USDA Home Loan is different from other home loans. With USDA, there is no down payment required to purchase a home. However, some factors will affect your loan amount. These includes:
- Income: You must have a stable income to qualify for a USDA home loan. The USDA will use your current income and employment status to determine what you can pay monthly.
- Credit Score: You must have at least a 640 credit score to apply for a USDA home loan. This will help ensure you can repay the mortgage on time every month.
- Assets: You must have certain assets to qualify for a USDA home loan. This includes your savings, investments, and retirement accounts.
How to apply for a USDA loan?
Applying for a USDA loan is similar to any other type of mortgage. Here is the 5-step process to apply for a USDA loan:
- Begin by gathering your financial information and determining how much you can afford to spend on a home.
- Find a lender to work with you and submit an application.
- Get prequalified or preapproved so you know how much money you can borrow before making an offer on the house.
- Find a USDA-eligible home.
- Apply for a USDA loan and sign all required paperwork.
- Get Underwriting approval
- Get final USDA loan approval (known as “the clear-to-close”)
- Finalize your mortgage documents and take possession of your new home!
Benefits of USDA Home Loans
Although the conventional home has been very popular with home buyers for many years, there is another option for those who qualify. The USDA loan program offers many benefits that you should consider when deciding whether to buy a home with a USDA loan or a conventional mortgage.

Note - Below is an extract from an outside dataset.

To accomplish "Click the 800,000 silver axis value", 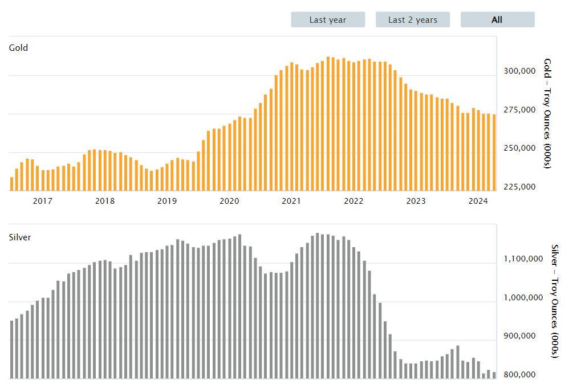I will click(521, 375).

- Low-cost mortgages: Interest rates on USDA loans are typically lower than those on conventional loans, making them an affordable option for most buyers. That means you can afford more homes for less money! Because the USDA program is designed to help low-income families, you would likely qualify for an interest rate of about 4 percent on a 30-year fixed-rate loan.
- No down payment is required: You can purchase a home with as little as 0% down!
- No mortgage insurance requirement. Conventional mortgages require you to pay for private mortgage insurance (PMI), which adds hundreds of dollars each month to your home loan payments. With USDA mortgages, there is no mortgage insurance required at all!
- Competitive interest rates based on credit scores: The USDA loan program is one of the few government-backed mortgage programs available to borrowers with low credit scores. This is an excellent option for borrowers who have credit scores below 640.
- Flexible borrower qualifications: USDA loans are available to first-time homebuyers and repeat buyers.
Only a few lenders offer USDA mortgages, so you may be unable to choose the company you work with. This could be an issue if you’re looking for a mortgage broker who can help you shop around for the best interest rate on your loan.
The USDA Home Loan program is a great way to get a mortgage with lower rates and competitive fees. It’s perfect for people who qualify because they get access to competitive rates with no prepayment penalties.
The only downside is that there aren’t as many lenders offering these loans as other options like FHA or conventional mortgages. But if you’re looking for something different than what’s available on the market today—a fixed rate loan at an affordable price—then this could be a good choice for you!